On Monday, 27 July 2015 at 15:50:11 UTC, Alex wrote:
readf(" %s", &dieNumber);
What happens here is a bit tricky and trips up a lot of
programmers: readf leaves the end-of-line character in the
buffer, which readln then sees as meaning its job is done.
When you enter, say, 5, then press enter, the input looks like:
"5\n". (\n represents the newline aka end-of-line character).
readf " %s" first skips any spaces. There's none, so it doesn't
matter.
Then it reads in a number. So it takes the 5, leaving the rest of
the input behind.... so that \n from pressing enter is still
there.
readln reads everything it can until it hits a \n, picking up
where readf left off.
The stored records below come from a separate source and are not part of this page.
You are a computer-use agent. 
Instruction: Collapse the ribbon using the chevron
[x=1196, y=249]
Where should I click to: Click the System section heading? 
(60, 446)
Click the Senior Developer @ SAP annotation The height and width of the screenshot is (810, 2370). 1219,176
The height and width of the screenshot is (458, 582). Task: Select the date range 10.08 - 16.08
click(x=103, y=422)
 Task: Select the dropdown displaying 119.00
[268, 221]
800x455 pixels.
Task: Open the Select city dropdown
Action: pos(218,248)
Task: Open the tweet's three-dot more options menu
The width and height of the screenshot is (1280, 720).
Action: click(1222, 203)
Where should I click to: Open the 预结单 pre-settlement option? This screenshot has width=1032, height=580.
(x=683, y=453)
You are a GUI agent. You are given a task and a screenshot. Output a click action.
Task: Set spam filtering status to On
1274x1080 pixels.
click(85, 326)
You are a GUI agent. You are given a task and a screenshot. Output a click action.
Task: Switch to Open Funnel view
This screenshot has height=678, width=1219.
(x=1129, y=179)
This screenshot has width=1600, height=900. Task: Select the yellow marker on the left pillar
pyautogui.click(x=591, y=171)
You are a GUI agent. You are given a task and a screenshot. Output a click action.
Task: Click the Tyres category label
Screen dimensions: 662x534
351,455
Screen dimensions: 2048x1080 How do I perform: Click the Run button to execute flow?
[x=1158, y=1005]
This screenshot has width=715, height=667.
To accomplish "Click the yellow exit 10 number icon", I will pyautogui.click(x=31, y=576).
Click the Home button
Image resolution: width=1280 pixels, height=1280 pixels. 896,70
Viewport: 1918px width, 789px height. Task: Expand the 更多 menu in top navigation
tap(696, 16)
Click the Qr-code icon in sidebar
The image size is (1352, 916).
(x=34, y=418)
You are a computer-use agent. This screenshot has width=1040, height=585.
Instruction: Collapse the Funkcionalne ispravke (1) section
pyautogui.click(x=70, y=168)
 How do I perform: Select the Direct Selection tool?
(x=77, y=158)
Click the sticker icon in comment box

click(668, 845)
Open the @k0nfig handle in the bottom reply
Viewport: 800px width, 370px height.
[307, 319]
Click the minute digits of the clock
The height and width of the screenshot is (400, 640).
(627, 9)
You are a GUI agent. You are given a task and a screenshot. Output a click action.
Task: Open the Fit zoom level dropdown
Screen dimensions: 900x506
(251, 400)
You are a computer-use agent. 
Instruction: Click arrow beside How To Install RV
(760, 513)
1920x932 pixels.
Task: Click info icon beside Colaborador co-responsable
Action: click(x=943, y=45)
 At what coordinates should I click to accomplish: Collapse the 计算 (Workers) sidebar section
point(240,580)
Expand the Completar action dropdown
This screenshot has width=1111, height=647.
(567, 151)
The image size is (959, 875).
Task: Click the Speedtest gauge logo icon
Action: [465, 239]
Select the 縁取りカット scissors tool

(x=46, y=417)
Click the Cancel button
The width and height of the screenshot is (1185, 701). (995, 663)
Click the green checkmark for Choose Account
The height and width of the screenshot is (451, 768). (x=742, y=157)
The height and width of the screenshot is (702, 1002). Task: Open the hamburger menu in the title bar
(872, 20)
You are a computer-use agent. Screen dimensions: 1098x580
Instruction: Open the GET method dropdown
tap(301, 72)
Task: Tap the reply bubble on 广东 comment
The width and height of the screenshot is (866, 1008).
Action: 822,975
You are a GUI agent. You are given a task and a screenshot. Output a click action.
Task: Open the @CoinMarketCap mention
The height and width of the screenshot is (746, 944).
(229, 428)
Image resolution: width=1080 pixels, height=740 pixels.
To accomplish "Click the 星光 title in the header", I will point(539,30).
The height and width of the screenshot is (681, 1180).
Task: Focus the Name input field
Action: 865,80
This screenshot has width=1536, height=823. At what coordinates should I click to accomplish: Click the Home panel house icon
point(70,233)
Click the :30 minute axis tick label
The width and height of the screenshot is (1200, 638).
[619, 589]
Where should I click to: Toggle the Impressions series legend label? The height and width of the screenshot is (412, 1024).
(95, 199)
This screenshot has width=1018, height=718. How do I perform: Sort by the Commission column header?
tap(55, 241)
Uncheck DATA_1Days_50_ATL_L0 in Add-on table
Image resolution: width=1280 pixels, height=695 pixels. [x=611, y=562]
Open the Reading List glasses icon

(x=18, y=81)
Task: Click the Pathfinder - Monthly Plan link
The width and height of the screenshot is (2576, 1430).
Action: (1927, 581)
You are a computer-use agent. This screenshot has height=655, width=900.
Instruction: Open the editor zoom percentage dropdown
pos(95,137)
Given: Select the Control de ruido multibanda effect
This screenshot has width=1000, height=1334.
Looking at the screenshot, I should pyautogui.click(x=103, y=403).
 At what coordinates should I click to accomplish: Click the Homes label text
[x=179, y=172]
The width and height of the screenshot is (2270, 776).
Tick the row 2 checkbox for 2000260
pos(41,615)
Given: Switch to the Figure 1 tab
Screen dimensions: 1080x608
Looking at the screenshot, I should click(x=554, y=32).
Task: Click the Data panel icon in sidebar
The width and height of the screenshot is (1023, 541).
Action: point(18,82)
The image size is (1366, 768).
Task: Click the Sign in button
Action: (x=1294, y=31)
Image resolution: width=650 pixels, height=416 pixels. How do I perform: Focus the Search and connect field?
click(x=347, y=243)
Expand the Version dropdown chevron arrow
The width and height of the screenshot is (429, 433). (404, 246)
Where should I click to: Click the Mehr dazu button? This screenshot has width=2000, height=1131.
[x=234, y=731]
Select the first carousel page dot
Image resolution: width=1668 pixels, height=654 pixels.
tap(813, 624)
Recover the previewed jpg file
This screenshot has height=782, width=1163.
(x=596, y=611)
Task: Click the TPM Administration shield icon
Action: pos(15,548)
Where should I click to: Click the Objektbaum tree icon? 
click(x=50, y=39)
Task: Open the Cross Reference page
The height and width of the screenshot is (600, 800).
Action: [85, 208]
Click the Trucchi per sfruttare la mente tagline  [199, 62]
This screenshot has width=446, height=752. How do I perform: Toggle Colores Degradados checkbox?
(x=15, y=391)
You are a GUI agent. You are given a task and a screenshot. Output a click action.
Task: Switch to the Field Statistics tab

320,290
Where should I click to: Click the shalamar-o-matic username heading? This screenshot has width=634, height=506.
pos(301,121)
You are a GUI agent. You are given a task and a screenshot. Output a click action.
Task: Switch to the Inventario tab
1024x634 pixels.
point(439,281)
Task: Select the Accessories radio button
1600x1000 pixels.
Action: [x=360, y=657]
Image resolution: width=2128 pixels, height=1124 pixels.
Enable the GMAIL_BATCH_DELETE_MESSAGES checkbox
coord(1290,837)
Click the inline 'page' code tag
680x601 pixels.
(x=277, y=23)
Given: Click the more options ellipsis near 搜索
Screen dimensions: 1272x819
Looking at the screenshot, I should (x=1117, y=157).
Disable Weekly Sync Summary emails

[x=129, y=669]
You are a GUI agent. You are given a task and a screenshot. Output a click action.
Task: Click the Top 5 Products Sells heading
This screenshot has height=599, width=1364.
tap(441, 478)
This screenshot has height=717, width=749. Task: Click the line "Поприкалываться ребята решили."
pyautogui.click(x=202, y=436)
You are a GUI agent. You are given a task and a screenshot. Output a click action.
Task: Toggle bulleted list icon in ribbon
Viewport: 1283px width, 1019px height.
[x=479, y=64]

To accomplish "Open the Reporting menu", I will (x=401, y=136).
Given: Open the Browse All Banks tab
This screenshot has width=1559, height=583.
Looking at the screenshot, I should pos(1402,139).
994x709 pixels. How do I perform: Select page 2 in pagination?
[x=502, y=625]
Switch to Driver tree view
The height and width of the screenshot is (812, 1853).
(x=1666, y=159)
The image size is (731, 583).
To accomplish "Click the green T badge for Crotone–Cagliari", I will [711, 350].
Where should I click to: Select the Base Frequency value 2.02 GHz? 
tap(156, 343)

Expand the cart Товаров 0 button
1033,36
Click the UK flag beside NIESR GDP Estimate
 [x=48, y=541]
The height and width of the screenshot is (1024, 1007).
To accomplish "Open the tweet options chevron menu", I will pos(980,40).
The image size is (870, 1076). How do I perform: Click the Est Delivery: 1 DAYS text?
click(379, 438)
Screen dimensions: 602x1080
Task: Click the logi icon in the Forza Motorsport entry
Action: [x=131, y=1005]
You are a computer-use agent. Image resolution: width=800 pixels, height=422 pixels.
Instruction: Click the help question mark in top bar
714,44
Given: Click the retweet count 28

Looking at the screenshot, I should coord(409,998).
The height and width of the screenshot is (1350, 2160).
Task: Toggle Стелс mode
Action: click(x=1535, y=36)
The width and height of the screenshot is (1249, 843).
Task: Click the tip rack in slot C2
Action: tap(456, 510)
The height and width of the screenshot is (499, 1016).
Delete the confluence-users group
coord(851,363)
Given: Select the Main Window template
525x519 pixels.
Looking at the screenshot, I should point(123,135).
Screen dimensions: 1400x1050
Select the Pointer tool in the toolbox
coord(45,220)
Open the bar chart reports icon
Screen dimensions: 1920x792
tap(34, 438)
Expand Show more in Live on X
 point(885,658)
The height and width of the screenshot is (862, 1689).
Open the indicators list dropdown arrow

So the result is it immediately sees the \n
that readf stopped on and it also stops.
An easy fix is to stick an extra readln() after the readf:
readf(" %s", &dieNumber);
readln(); // tell it to skip the rest of the line
// the rest of your code is unchanged
The next thing you'll have to face is actually going again when
they enter Y. (BTW be aware that this is case sensitive and
readln leaves the newline at the end of the input too! So
entering "y" won't work. And when you enter "Y"... the program
will see "Y\n", so it won't match "let's go again" either.)
But to actually go again, you'll probably want to read about
loops. I'll let you play with it a little from here though.